Is your late model Ford Taurus overheating? Perhaps it’s running hot or not warming up as fast as it should. Either way, you could be faced with a thermostat problem. At one time, my vehicle had similar issues. Thankfully, the problem wasn’t terribly expensive, time consuming or difficult to rectify. With that said, here are the basics on how to fix the problem yourself:
Warning and Analysis
Before you grab your tools and start ripping things apart, do yourself a favor. Make sure that the vehicle’s engine has been shut off for at least three hours. It is important to do so because the expansion reservoir is pressurized in some vehicles. At least it is in mine is. If you don’t let it depressurize, you could get blasted with hot fluids.
Once the engine is cold, take a moment to do a bit of an analysis. Doing so could save you a few bucks and some scraped knuckles. Begin the analysis by looking at the amount of coolant that is currently sitting in your vehicle’s reservoir tank. If it’s low, check the tank, hoses and hose connections for damage. They could be leaking or in need of replacement.
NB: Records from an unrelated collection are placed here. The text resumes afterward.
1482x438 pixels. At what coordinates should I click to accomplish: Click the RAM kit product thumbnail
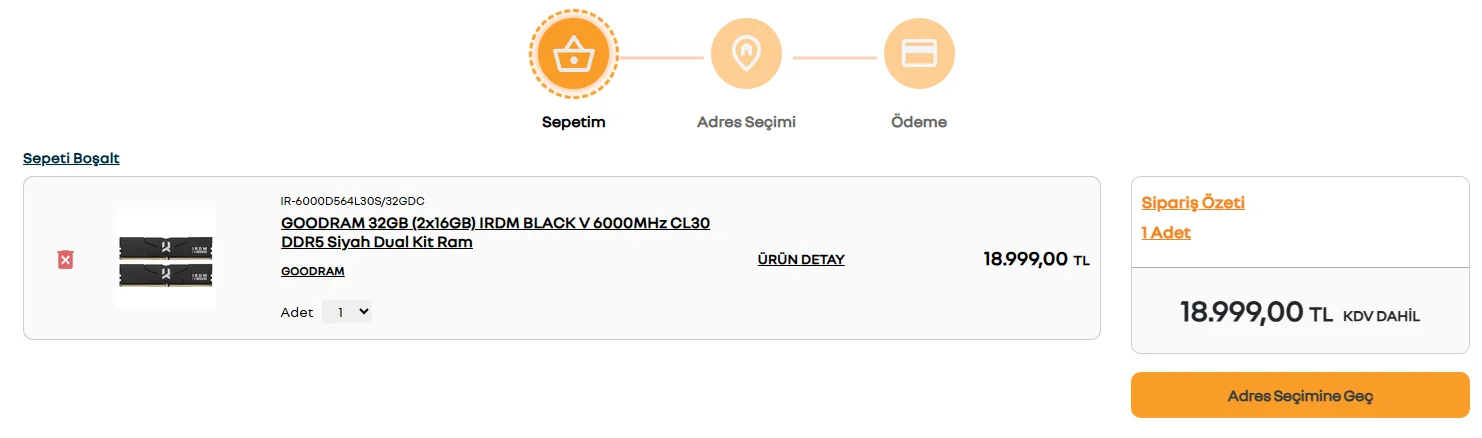pos(166,259)
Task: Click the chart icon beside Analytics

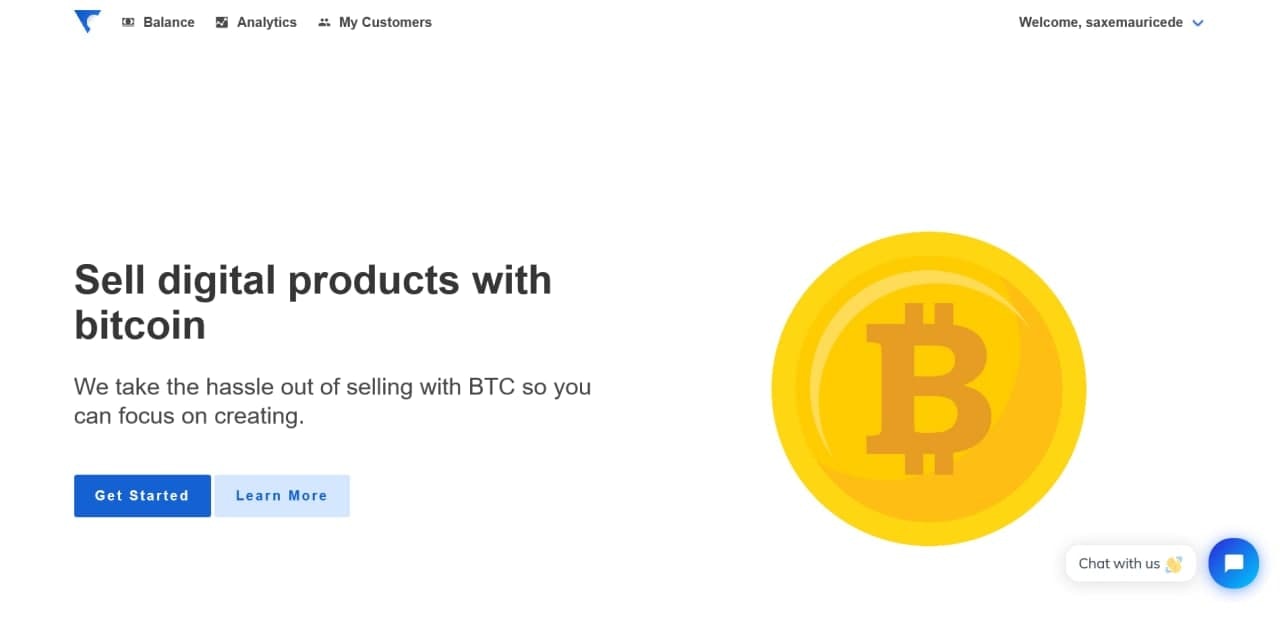Action: point(221,21)
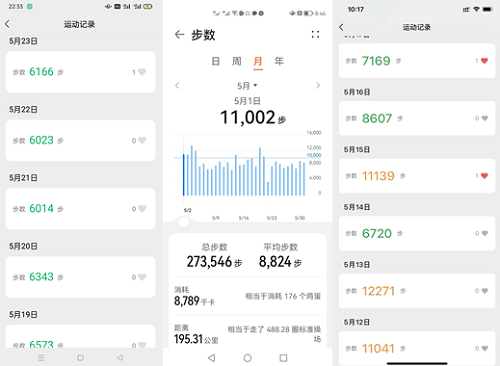Unlike the red heart on the 7169 record

coord(484,61)
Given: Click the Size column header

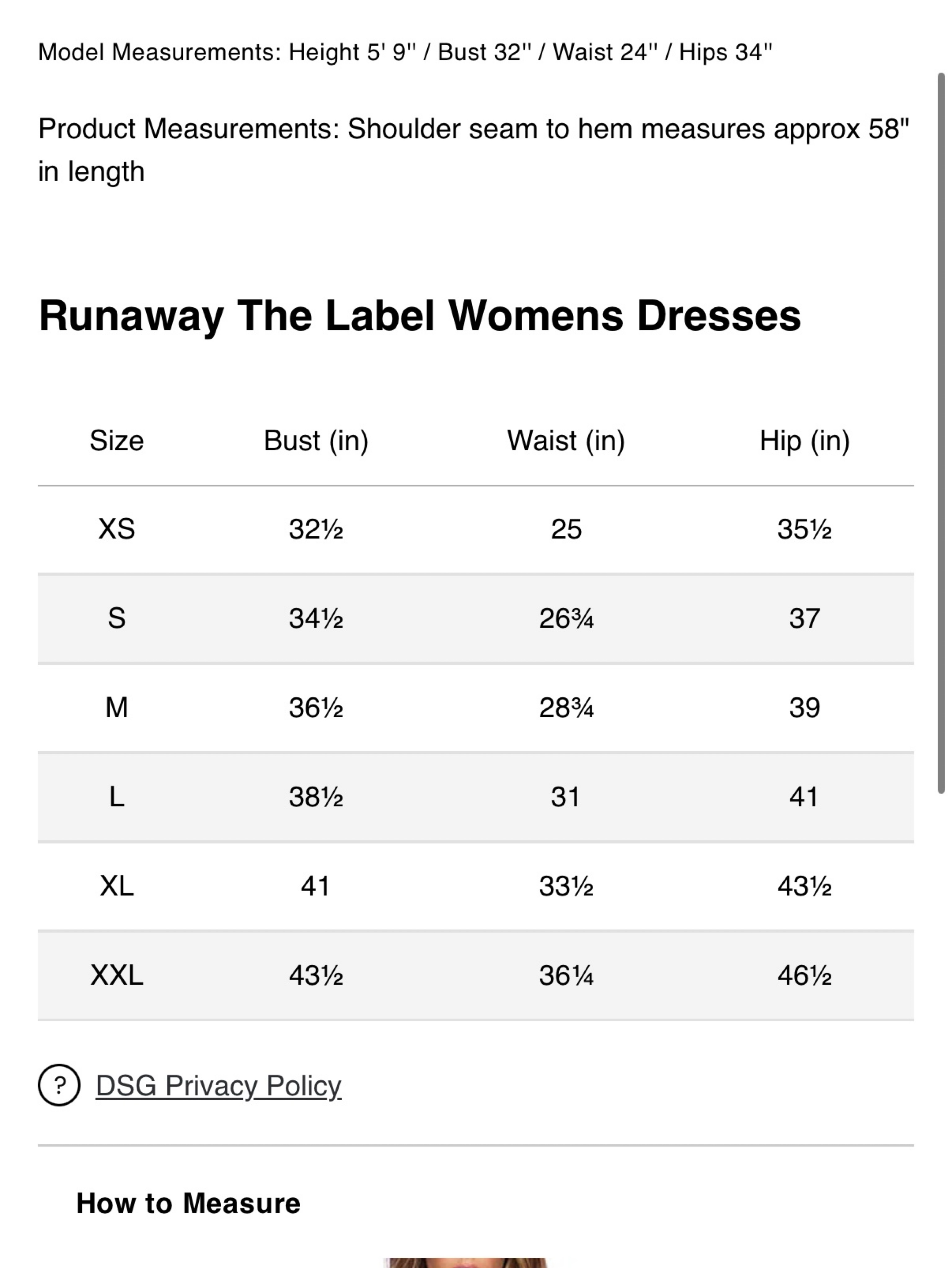Looking at the screenshot, I should [116, 441].
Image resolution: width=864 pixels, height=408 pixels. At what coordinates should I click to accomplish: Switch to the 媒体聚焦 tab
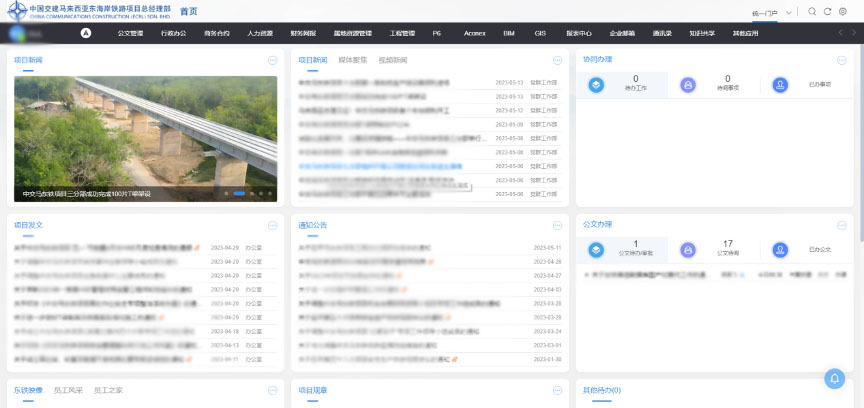click(x=352, y=60)
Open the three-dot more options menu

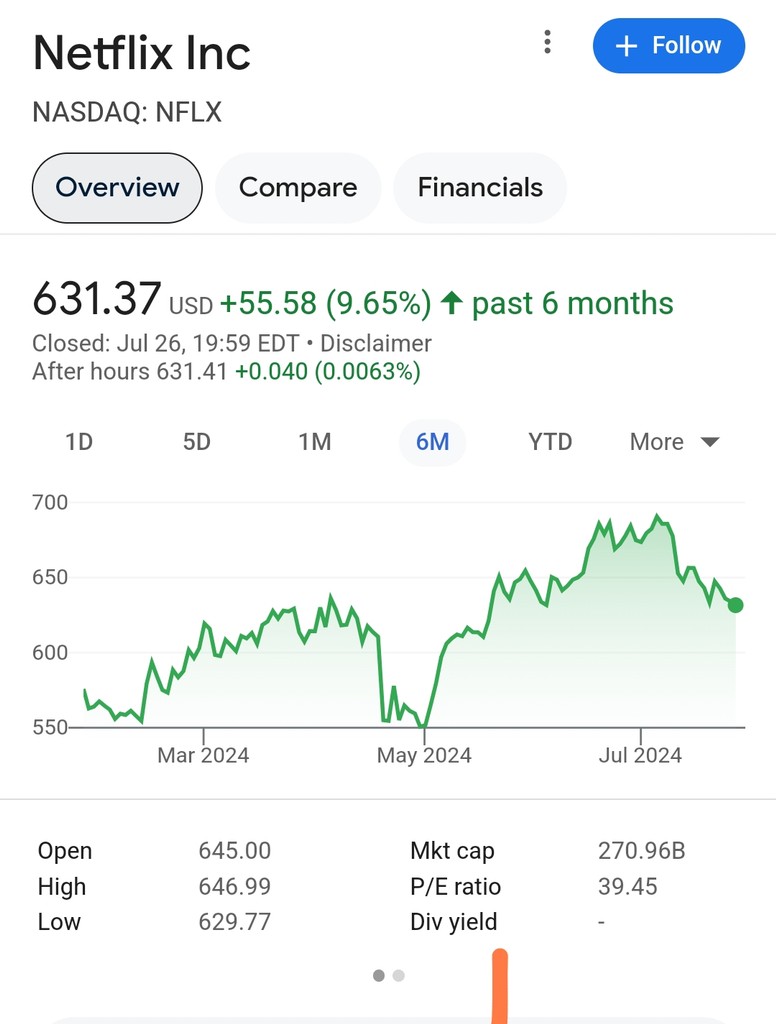click(x=547, y=42)
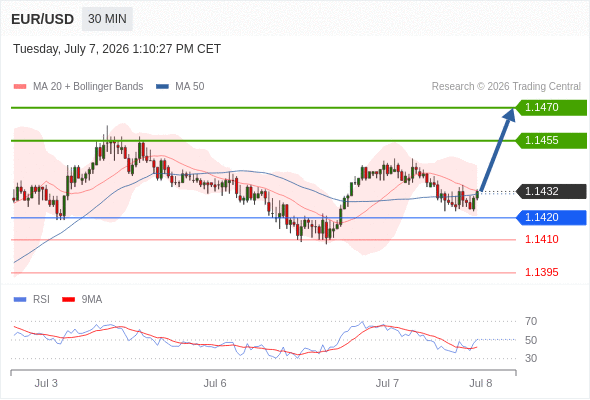This screenshot has height=400, width=590.
Task: Click the red 1.1395 support label
Action: (541, 272)
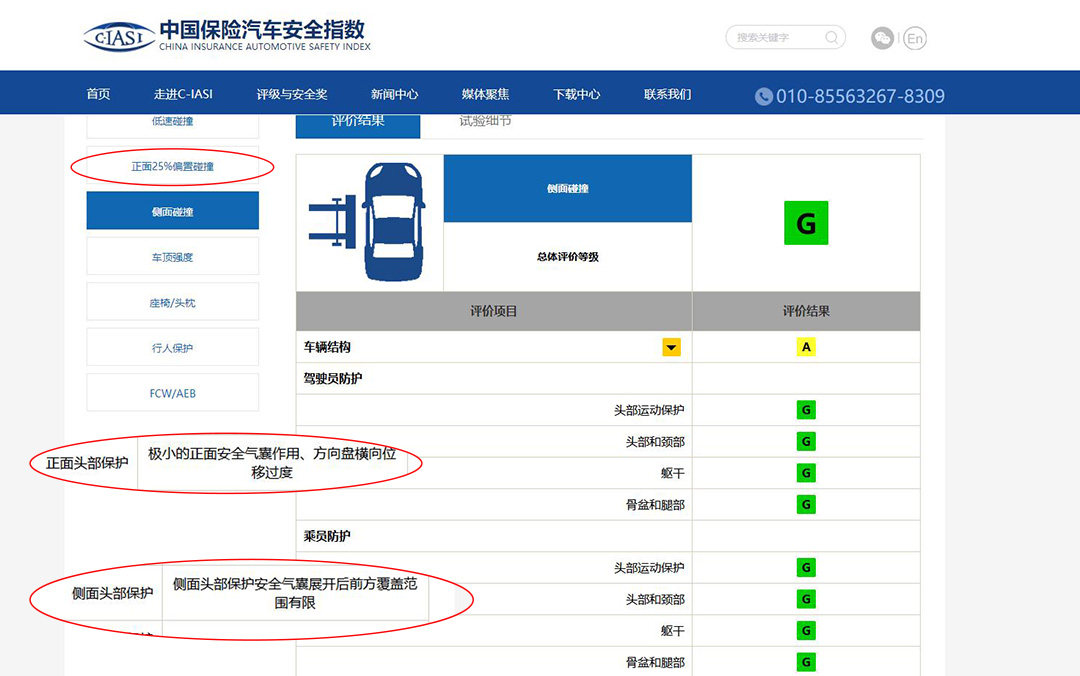Screen dimensions: 1080x676
Task: Open the 车顶强度 sidebar item
Action: pos(172,257)
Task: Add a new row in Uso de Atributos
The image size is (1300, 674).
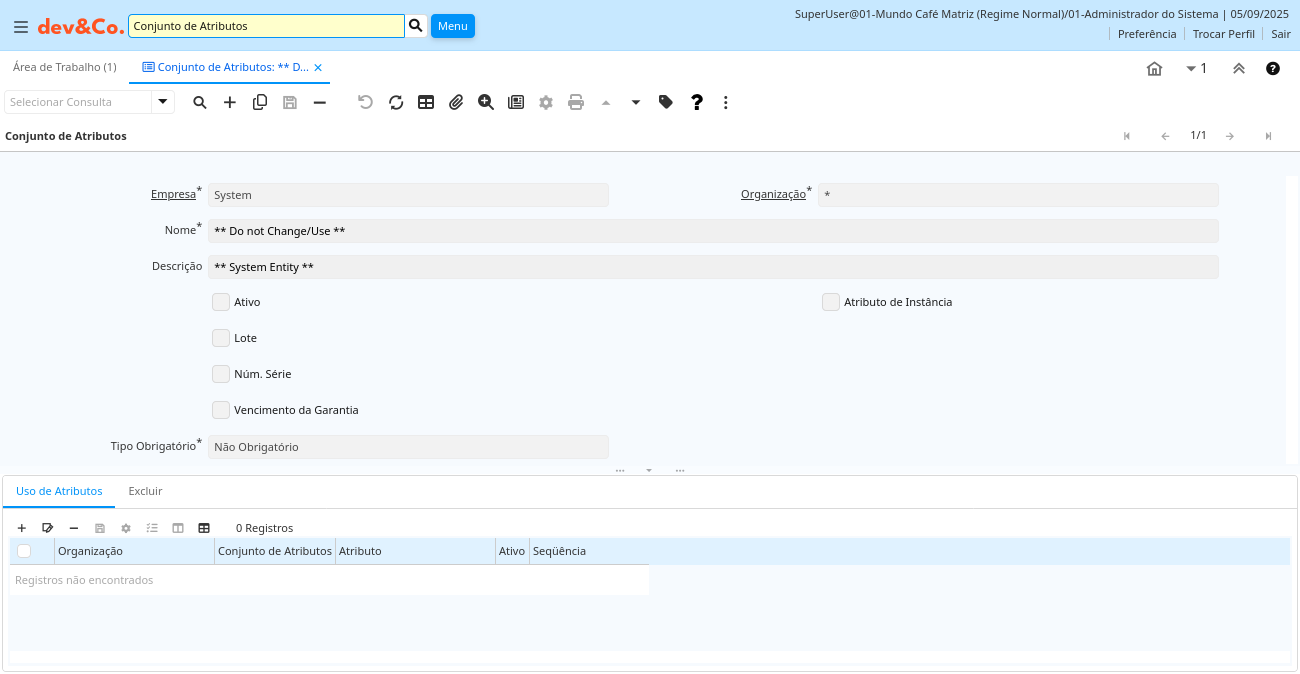Action: click(22, 528)
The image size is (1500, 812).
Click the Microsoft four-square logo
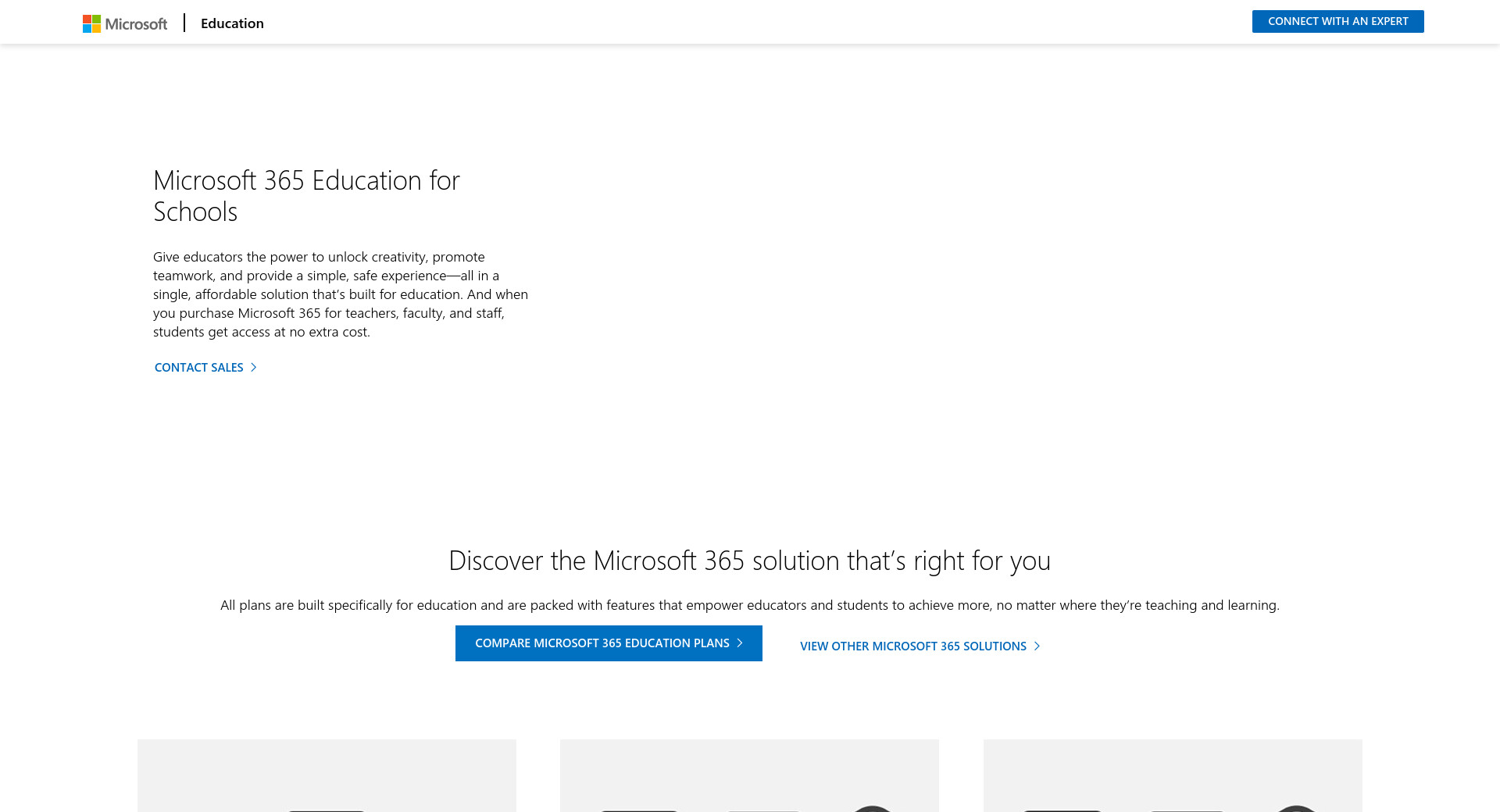[x=91, y=24]
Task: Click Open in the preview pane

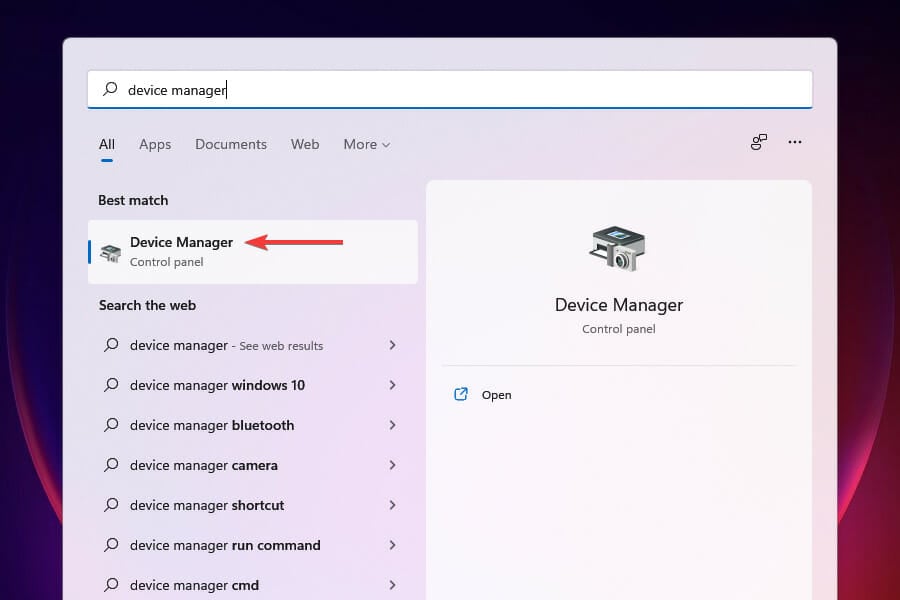Action: 496,395
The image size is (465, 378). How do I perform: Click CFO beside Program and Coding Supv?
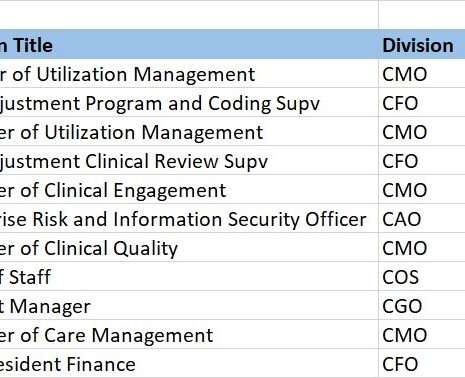point(422,102)
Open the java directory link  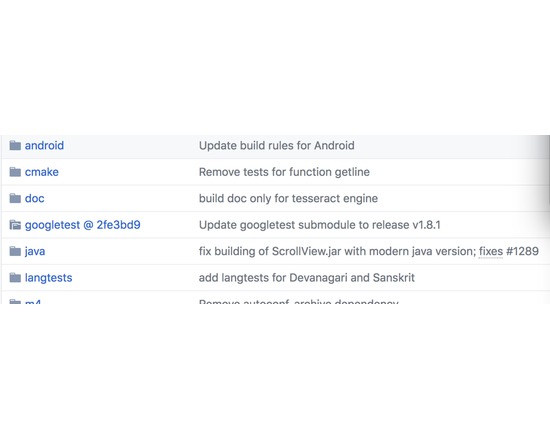point(35,251)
If you are short like me, an inspection mirror may prove helpful in that regard. You’ll also want to look for damaged cylinder heads, head gaskets and pistons. If they exist, you’ll need to fix them as well.
When you are finished with that, check the sensor and wiring that control your vehicle’s temperature gauge light. It could be burnt out or faulty. Then inspect the drivebelt tension and make any adjustments as needed. Should all of those tasks turn up nothing, you’ll want to go ahead and replace the thermostat.
In order to replace it, you’ll need to drain the existing fluid from the radiator at least until the thermostat is exposed. In my vehicle, the drain fitting is located on the driver’s side, bottom corner of the radiator. Yours may be in the same spot. Wherever it is in your car, place an empty kitty litter box or pan under it before removing the fitting with pliers. Trust me. The last thing that you need is the fluid running all over the place.
Once that’s done, you may also want to consider draining the fluid from the engine block. In order to do that, you’ll need to remove two, additional drain plugs. They are often located above the oil pan rail. If your car is like mine, they’ll have internal hex heads. Thus, you’ll need to grab more tools and two other drain pans. Put one under each plug. Then remove the plugs. The remaining fluid should just pour out.
As it does, go ahead and disconnect the hose that is attached to the thermostat’s housing. Afterward, remove the bolts that hold the housing in place. Then ease the housing off of the lower intake manifold and note the location of the thermostat. I have found that the best way to do that is to make hash marks onto the housing with a pencil. Once your hash marks are in place, remove both the gasket and the thermostat.
Replace and Refill
Continue by inserting a new gasket and thermostat into the housing unit. They should be in the exact position as the old ones. In my vehicle, that means placing the thermostat’s spring away from the radiator hose. Once the new parts are into position, reassemble the housing, re-attach the hose and re-plug the three drain holes. Then refill the reservoir to the max line with coolant. Later, crank up the engine and let it run until you hear the idle drop. Once it does, shut the vehicle back off and re-inspect the reservoir. If needed, add any additional fluid. At this point, your vehicle’s thermostat issue should be resolved.